简体   繁体   中英

What is the best way to parse out this string inside a string?

I have the following string:

 string fullString = "group = '2843360' and (team in ('TEAM1', 'TEAM2','TEAM3'))"

And I want to parse out of this string into

 string group = ParseoutGroup(fullString);  // Expect "2843360"
 string[] teams = ParseoutTeamNames(fullString); // Expect array with three items

In terms of the example of full string, I could have one or many teams listed (not always three as in above).

I have this partially working, but my code feels very hacky and not very future proof, so I wanted to see if there was a better regular expression solution here or a more elegant way to parse these values out of this full string? There could be other things added later to the string, so I want this to be as foolproof as possible.

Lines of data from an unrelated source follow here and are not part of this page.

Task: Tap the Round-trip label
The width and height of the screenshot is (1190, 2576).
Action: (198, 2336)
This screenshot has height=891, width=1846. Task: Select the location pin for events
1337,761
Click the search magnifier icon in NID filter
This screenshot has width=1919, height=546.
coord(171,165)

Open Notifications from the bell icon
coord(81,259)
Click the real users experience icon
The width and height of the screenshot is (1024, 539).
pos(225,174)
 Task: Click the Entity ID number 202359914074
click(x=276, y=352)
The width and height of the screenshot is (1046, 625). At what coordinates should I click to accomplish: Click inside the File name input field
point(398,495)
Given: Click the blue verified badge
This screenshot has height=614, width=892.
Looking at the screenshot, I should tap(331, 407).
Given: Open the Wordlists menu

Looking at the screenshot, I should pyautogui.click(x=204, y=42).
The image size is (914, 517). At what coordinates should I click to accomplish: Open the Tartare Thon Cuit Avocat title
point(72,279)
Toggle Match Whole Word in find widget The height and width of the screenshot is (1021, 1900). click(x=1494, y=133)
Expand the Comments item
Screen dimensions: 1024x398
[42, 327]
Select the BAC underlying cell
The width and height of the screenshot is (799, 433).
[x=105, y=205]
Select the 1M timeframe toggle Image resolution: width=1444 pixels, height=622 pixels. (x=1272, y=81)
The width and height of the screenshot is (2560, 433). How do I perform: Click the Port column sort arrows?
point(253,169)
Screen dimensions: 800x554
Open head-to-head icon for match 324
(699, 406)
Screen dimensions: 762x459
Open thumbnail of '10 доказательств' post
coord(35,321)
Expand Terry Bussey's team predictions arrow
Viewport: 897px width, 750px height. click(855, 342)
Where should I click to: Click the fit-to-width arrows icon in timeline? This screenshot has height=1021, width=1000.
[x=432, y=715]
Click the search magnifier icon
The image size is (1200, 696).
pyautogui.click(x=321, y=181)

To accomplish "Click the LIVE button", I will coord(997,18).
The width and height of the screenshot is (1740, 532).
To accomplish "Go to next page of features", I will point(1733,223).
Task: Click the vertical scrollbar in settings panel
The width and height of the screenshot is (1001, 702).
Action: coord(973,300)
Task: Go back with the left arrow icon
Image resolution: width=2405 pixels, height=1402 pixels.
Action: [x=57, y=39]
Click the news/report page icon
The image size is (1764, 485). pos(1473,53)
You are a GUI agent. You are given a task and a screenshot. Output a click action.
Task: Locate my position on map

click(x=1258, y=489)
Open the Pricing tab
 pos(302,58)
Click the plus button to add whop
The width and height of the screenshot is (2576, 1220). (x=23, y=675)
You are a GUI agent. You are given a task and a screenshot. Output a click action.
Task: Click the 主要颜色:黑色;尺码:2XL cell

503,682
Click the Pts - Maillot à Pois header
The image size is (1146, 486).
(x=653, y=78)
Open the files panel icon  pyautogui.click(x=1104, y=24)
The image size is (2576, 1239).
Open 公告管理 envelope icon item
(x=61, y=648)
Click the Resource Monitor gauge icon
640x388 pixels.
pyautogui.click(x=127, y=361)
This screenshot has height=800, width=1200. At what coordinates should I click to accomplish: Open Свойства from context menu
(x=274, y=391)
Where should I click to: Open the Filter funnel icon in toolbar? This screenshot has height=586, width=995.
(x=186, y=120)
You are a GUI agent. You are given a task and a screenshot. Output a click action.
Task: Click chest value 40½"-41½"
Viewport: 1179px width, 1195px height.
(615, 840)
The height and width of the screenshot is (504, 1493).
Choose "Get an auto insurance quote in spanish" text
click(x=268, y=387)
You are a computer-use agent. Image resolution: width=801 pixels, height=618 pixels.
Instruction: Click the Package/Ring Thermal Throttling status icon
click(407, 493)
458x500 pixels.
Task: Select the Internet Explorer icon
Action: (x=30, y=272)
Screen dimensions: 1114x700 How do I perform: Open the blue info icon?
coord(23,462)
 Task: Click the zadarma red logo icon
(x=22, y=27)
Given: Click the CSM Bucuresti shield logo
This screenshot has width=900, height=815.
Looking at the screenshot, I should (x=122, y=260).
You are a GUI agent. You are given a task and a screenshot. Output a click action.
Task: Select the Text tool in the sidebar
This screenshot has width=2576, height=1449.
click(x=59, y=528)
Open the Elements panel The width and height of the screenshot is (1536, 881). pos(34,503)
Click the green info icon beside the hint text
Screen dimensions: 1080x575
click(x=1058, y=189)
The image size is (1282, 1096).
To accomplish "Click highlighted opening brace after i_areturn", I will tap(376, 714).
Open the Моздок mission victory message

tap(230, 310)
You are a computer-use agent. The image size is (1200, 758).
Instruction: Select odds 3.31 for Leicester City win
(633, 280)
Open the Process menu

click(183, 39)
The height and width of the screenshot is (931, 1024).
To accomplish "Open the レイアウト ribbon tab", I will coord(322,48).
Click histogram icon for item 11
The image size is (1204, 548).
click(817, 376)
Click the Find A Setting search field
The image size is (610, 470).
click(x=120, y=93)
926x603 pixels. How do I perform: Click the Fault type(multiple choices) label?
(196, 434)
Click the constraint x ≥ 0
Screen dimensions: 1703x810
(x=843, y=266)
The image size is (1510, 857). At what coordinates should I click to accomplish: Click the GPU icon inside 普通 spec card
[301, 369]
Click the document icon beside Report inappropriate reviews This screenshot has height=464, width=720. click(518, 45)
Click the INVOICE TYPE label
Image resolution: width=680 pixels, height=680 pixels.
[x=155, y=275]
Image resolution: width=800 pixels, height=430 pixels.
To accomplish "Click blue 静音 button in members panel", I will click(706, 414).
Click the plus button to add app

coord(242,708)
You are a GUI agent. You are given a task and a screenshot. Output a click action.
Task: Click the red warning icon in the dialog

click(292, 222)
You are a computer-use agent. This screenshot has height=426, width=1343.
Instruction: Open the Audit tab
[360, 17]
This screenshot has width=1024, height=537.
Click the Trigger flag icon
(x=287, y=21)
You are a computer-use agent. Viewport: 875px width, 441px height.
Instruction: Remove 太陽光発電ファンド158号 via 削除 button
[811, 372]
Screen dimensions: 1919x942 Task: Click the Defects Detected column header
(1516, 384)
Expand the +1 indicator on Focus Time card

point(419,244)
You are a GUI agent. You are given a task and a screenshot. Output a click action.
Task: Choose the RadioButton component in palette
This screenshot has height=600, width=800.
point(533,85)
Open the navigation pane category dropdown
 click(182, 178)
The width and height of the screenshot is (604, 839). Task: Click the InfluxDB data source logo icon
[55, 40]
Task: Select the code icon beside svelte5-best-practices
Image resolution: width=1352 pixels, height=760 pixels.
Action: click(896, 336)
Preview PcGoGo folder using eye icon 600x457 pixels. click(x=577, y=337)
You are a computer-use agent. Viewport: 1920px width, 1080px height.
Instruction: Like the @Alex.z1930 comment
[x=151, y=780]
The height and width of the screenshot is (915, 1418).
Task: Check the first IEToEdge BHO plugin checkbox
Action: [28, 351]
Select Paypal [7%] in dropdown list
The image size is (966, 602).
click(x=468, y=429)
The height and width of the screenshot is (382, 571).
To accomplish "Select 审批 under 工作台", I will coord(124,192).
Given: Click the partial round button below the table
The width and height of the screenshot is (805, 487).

In the simplest case regular expression might be the best answer. Unfortunately, in this case, it seems that we need to parse a subset of SQL language. While it is possible to solve this with regular expressions, they are not designed to parse complex languages (nested brackets and escaped strings).

It is also possible that the requirements will evolve over time and it will be required to parse more complex structures.

If company policy allows, I will chose to build internal DSL in order to parse this string.

One of my favorite tools to build internal DLSs is called Sprache

Below you can find an example parser using internal DSL approach.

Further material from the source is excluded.